Milo, the amazing Kinect project that was shown at E3 2009 and missed the 2010 run, finally appeared again in front of audiences during the TEDGlobal 2010 talks. For those wondering, the TED is an incredible collaboration of “ideas worth spreading” in which many amazing and astounding things, mostly scientific, are shown by the scientists and workers developing them. From lab-generated muscles to talks about the future of safe sex, TED covers just about everything – and now we can include the virtual boy Milo on that list.
Milo, now even more intimate than he was before, was shown off in real life instead of on a pre-recorded video. Using the technology of Kinect, Lionhead have rendered a real-time world in which users use natural movements and conversation to interact with Milo, the child within the scene.

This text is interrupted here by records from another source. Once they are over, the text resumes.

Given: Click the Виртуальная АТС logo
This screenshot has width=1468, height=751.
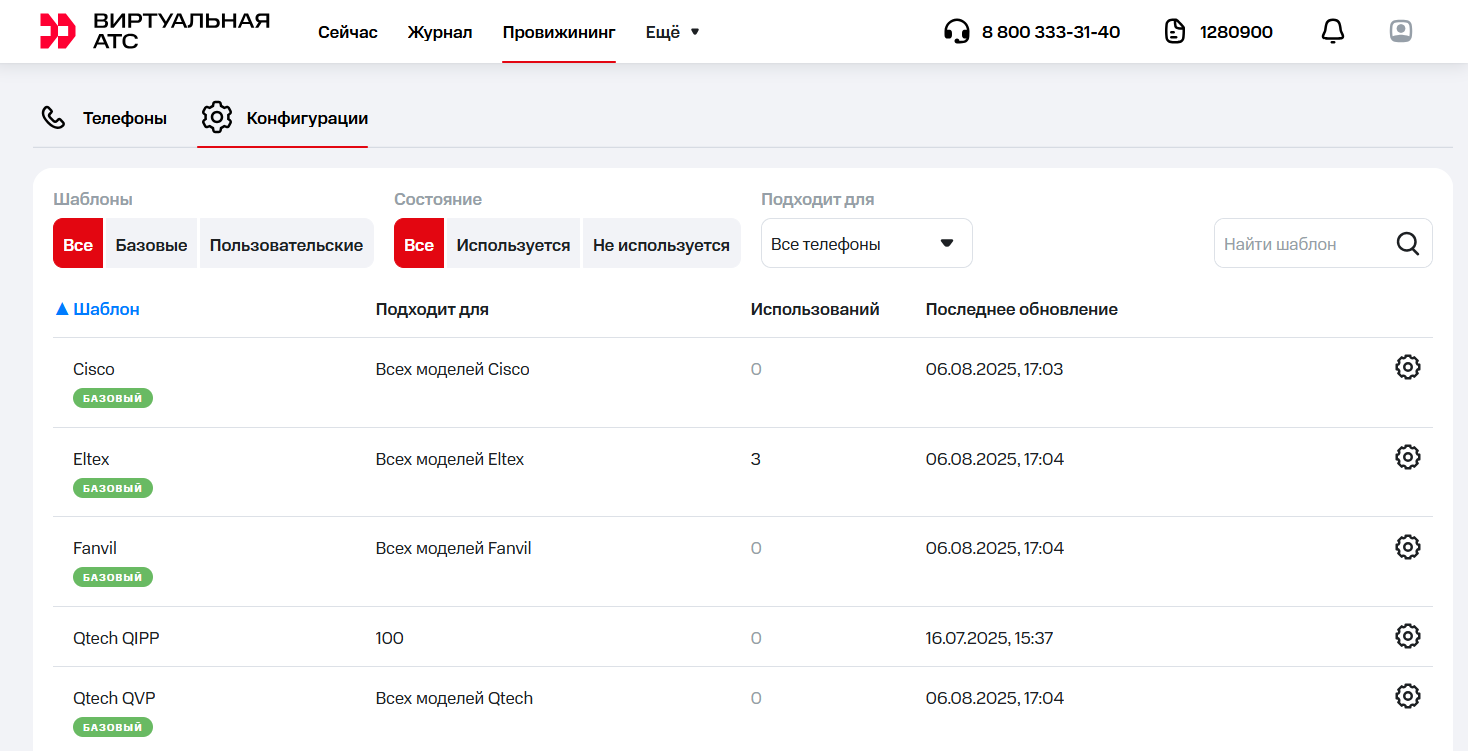Looking at the screenshot, I should (x=155, y=32).
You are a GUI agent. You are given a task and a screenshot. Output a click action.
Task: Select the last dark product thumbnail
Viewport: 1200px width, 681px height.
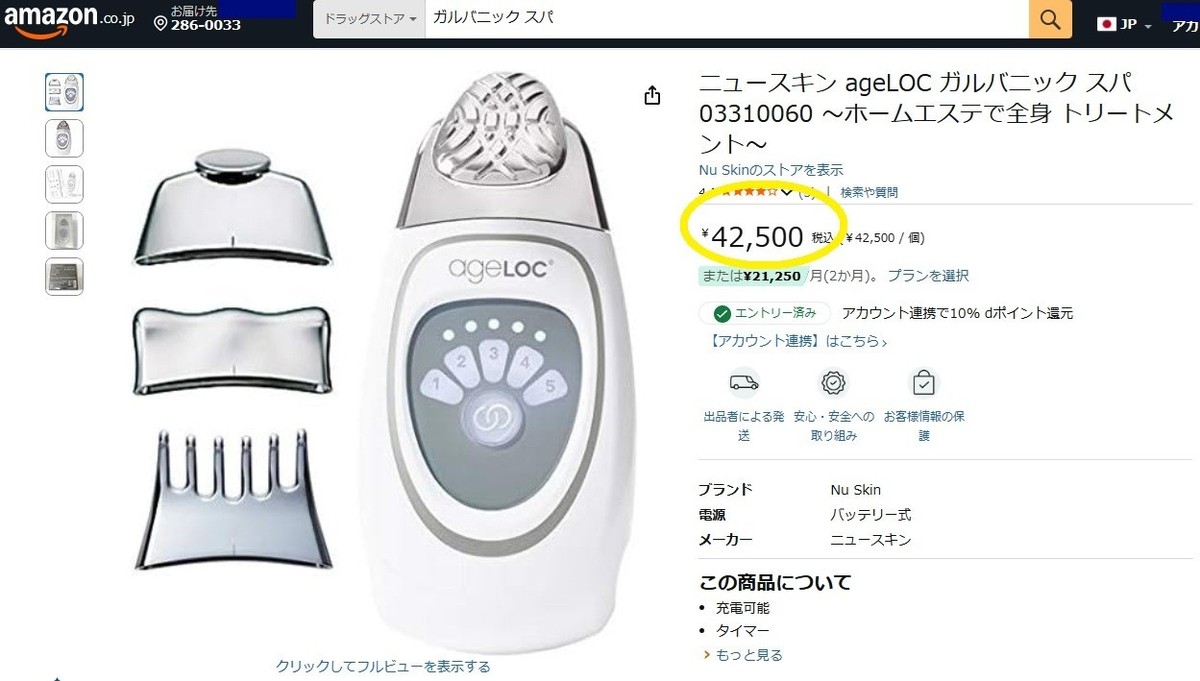pos(64,277)
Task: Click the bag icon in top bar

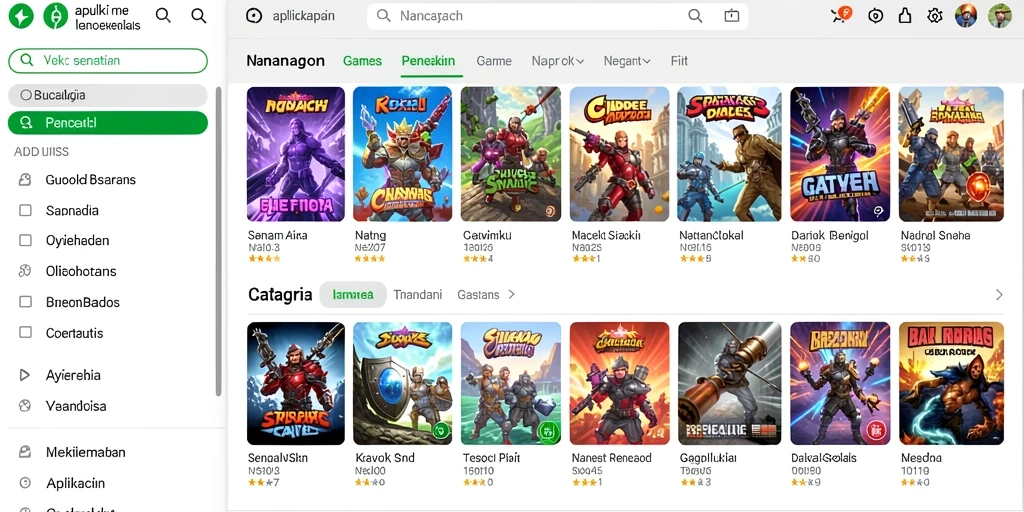Action: click(x=905, y=16)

“This talk is going to be a little bit insane,” opened Lionhead Studio’s Peter Molyneux as he stepped out on stage. Instead of demonstrating the technology himself, he invited a random volunteer (named Dimitri) to come up onstage and interact with Milo – and the difference between them showing a video and bringing out a real person can’t be understated: Milo is here.
During the demonstration, Dimitri and Peter taught Milo how to skip rocks and clean his room. Dimitri also asked, at one point, that Milo crush a snail that was crawling on-screen. After hearing the request, there was a moment of hesitation from Milo, but then he went and crushed the snail with his hand. Thanks to Dimitri, Milo is now on the PETA Watchlist.

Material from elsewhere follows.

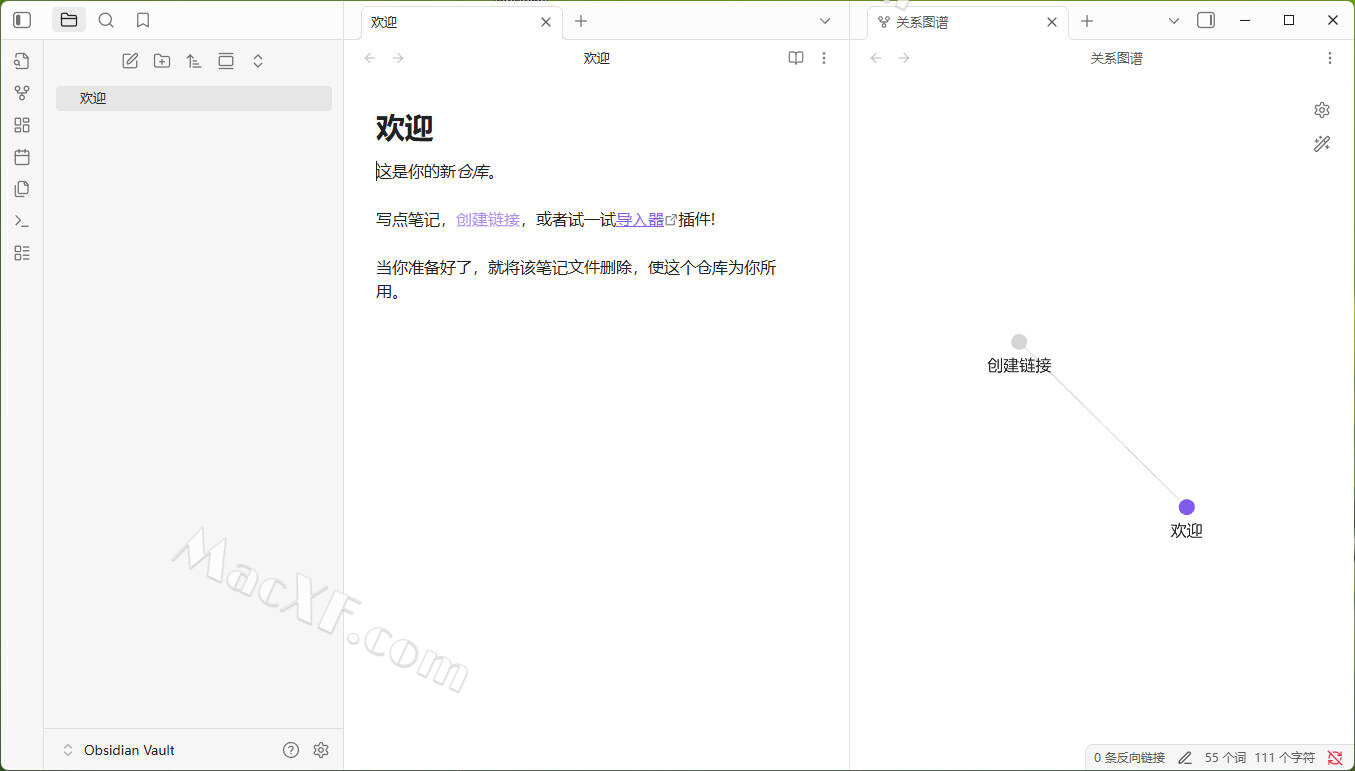Toggle the right sidebar panel button

tap(1206, 20)
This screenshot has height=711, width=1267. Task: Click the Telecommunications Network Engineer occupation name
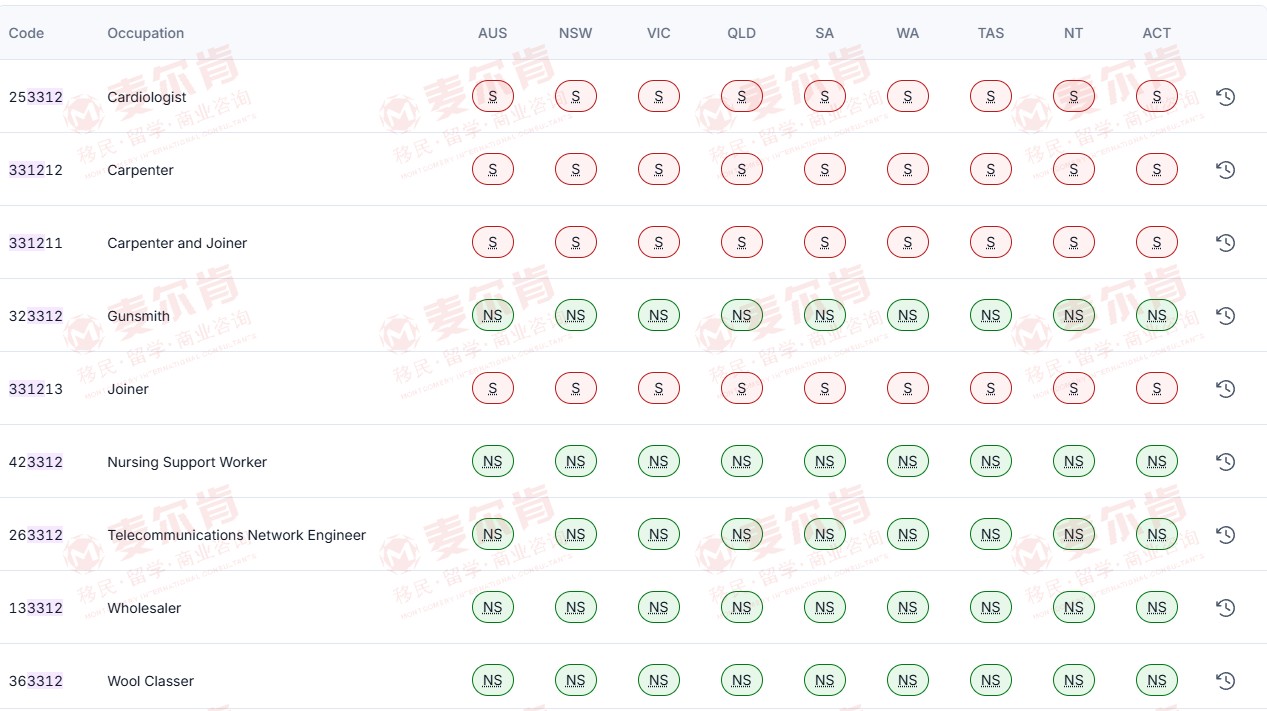[x=236, y=535]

Milo was still feeling sad about both the snail and the fact that he recently moved into a new house, and on-stage, Dimitri started talking to Milo to cheer him up. After some conversation, Milo indeed managed to turn his frown upside down – the power of words, said by someone who had no previous experience with Milo, had changed everything.

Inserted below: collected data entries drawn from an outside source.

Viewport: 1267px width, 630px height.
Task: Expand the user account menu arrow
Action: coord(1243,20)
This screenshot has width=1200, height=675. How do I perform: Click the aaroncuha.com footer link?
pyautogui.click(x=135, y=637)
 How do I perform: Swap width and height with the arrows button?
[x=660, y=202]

Molyneux concluded his demonstration by stating “I love these revolutions and I love the future that Milo brings.” I can’t agree with this more – Milo isn’t just an impressive production demonstration, it’s a revolution in what players can do within a game. We can use hand gestures, show photographs, understand emotions, and truly interact with a virtual person who is so believably human that I bet if Milo fell into the lake, any player’s reaction would be to immediately jump forward to save the child. This, my friends, is what Lionhead Studios wanted, and what their TED demonstration was all about: Molyneux wanted people to feel that there was a real child inside their television.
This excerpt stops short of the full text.